Tuesday, August 17, 2004 - Posts

Management and Design Environment Oddities


As they say, One man’s fish is another man’s poisson, so my oddity might be your delight, but here are a few things about the SQL Management Studio (SMS) and BI Development Studio (BIDS) environment separation that seem a bit odd to me.

Analysis Services. SMS prevents you from changing the design of a live Analysis Services database. (You could it Beta 1, but now SMS is a “management” environment.) But you can still make changes to a live database, you just have to connect to it through BIDS. So BIDS now has three ways to open an existing project: 1) open the project files (a true development environment), 2) import to a project from a deployed database (useful if you haven’t been using source control and screw up your working copy), or 3) attach to a live database (defeating the separation of production and development).

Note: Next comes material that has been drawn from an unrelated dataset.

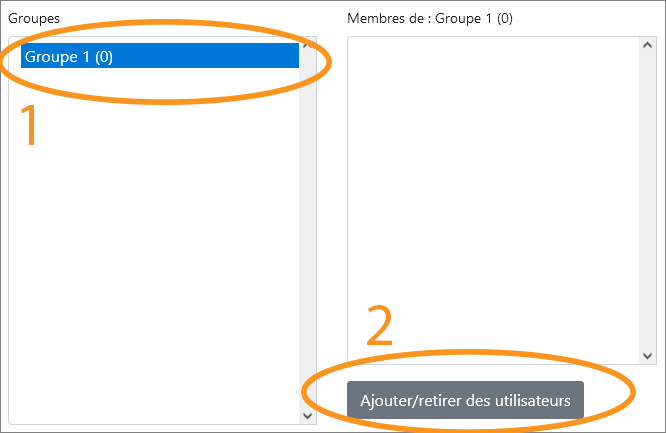Click the down arrow of the Groupes list scrollbar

Reporting Services. Maybe I just haven’t yet discovered how to do it, but I can’t find a way in SMS to move a report to a new folder or to export a report to RDL. Also, even though Reporting Services tries to let you script actions, sometimes the script ends up empty, and sometimes it’s unusable—for example the script of a report upload includes a byte array of the report, rather than the file location.

DTS Server. In order to register the DTS Server, you must first start the DTS Service which, by default, is disabled. The philosophy is that potentially optional services should only be activated by people who can use them. By that logic why not disable the Analysis Service, or even the SQL services. Also, you can’t execute a package from SMS (although you can from BIDS); to execute a package, you have to run a separate utility, and DTS doesn’t even try to let you script actions from SMS.

General. And, of course, there’s the issue of having BIDS as a separate environment from Visual Studio—if you’ve got a development solution, why shouldn’t it include the .Net assemblies as well.

It will be interesting to watch the environments continue to evolve as we move toward product release.